WHAT TO PRODUCE:
Recast the stretch below from the line containing "This screenshot has width=514, height=640." through the line containing "Looking at the screenshot, I should (103, 181)." as a Markdown table with the columns Row and Item line, giving each line a row number and skipping blank lines.

☆ ☆ ☆ ☆ ☆

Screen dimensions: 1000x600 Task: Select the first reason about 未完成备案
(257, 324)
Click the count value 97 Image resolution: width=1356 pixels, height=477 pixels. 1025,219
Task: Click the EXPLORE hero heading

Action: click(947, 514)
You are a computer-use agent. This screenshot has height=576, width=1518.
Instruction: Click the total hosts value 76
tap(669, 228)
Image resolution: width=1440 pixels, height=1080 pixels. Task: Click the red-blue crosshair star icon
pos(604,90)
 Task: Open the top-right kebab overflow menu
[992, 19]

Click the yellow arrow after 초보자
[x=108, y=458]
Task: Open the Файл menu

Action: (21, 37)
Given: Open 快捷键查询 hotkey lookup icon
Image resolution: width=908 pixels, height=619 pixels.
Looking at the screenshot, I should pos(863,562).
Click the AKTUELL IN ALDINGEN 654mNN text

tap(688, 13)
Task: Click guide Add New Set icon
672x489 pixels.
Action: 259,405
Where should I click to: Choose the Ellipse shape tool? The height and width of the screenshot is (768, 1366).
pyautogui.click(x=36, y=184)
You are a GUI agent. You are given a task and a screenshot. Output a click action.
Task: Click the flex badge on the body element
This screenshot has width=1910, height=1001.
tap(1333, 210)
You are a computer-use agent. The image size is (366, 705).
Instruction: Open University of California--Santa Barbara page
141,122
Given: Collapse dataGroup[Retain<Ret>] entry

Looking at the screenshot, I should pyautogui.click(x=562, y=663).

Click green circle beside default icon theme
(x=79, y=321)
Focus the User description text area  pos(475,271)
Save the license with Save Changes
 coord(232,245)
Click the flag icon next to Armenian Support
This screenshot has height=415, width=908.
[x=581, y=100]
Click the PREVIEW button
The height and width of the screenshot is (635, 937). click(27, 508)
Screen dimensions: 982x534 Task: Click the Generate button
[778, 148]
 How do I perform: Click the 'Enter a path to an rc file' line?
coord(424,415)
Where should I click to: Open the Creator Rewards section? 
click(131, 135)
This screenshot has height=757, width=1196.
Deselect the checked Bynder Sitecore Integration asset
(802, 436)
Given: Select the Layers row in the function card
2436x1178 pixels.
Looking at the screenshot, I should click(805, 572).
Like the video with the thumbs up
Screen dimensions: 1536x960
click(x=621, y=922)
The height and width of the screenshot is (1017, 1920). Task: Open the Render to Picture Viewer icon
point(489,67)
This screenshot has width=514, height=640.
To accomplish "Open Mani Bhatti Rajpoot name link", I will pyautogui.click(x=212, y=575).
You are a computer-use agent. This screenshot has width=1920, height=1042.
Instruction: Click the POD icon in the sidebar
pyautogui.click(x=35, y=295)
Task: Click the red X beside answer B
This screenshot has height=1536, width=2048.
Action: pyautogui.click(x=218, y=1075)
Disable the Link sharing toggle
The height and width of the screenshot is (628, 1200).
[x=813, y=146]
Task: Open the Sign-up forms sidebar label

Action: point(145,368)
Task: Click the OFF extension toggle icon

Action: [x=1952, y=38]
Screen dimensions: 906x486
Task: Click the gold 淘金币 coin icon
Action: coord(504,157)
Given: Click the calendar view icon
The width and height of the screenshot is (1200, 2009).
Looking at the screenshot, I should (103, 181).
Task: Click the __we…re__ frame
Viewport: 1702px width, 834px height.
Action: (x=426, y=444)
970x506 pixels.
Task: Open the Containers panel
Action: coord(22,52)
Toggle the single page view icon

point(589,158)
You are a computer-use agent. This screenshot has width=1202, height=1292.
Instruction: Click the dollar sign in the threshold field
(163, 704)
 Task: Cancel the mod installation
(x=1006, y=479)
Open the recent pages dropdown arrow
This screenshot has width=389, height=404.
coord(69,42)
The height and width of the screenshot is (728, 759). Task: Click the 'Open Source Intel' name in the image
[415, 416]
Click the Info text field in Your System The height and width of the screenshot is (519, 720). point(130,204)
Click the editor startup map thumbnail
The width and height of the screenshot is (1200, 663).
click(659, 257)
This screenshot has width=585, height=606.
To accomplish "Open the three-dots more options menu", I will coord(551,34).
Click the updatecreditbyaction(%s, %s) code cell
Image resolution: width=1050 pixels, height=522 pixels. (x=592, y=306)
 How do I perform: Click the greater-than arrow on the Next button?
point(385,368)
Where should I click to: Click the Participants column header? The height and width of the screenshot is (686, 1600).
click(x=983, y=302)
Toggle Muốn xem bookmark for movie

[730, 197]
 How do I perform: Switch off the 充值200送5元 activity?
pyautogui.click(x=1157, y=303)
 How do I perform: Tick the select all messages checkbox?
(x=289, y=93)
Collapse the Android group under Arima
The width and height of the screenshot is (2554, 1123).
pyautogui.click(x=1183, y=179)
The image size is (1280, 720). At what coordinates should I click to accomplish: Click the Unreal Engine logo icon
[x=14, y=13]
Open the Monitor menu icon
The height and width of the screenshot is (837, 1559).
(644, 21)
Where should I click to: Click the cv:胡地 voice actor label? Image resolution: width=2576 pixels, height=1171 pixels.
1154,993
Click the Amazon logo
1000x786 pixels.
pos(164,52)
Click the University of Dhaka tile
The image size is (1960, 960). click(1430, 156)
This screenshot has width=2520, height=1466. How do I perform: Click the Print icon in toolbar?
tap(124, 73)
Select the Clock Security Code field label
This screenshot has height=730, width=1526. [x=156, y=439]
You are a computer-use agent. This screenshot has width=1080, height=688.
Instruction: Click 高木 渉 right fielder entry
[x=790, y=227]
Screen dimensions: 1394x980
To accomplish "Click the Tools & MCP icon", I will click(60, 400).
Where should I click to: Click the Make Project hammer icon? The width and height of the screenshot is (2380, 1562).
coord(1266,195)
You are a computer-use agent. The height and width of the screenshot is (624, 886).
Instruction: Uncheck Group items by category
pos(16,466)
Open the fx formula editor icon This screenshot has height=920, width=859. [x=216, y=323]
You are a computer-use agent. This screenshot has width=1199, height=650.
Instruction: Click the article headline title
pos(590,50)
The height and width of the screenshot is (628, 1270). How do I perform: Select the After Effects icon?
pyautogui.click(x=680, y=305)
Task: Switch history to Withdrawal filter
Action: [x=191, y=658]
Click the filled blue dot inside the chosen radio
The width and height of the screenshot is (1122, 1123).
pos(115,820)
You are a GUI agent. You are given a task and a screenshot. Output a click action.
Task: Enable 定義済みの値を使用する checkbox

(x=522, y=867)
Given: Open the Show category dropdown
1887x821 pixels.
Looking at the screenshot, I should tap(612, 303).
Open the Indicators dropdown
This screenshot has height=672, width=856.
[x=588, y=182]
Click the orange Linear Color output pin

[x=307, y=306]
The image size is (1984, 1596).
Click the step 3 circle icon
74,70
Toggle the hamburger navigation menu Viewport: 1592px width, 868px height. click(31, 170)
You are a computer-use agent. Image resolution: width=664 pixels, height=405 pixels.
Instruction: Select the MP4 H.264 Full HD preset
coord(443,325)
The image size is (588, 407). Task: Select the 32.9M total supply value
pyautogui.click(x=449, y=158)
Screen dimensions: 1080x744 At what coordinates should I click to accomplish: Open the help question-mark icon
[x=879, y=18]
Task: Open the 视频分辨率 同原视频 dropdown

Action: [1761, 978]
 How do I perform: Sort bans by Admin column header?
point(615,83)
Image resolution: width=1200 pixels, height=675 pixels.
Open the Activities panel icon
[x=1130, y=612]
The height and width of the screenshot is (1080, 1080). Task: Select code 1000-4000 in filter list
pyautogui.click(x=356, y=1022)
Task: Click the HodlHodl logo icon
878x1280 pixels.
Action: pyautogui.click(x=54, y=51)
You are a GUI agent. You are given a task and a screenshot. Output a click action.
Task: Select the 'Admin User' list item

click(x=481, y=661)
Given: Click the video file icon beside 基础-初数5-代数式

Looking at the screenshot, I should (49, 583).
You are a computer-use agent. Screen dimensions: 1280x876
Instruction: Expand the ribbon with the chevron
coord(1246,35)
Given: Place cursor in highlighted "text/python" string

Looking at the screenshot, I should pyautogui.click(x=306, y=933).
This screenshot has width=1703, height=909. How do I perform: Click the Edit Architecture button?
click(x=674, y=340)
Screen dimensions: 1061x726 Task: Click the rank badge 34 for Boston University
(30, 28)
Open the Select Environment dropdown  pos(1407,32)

☆ ☆ ☆ ☆ ☆

COMPLETE OUTPUT:
| Row | Item line |
|---|---|
| 1 | This screenshot has width=514, height=640. |
| 2 | To accomplish "Open Mani Bhatti Rajpoot name link", I will pyautogui.click(x=212, y=575). |
| 3 | You are a computer-use agent. This screenshot has width=1920, height=1042. |
| 4 | Instruction: Click the POD icon in the sidebar |
| 5 | pyautogui.click(x=35, y=295) |
| 6 | Task: Click the red X beside answer B |
| 7 | This screenshot has height=1536, width=2048. |
| 8 | Action: pyautogui.click(x=218, y=1075) |
| 9 | Disable the Link sharing toggle |
| 10 | The height and width of the screenshot is (628, 1200). |
| 11 | [x=813, y=146] |
| 12 | Task: Open the Sign-up forms sidebar label |
| 13 | Action: point(145,368) |
| 14 | Task: Click the OFF extension toggle icon |
| 15 | Action: [x=1952, y=38] |
| 16 | Screen dimensions: 906x486 |
| 17 | Task: Click the gold 淘金币 coin icon |
| 18 | Action: coord(504,157) |
| 19 | Given: Click the calendar view icon |
| 20 | The width and height of the screenshot is (1200, 2009). |
| 21 | Looking at the screenshot, I should (103, 181). |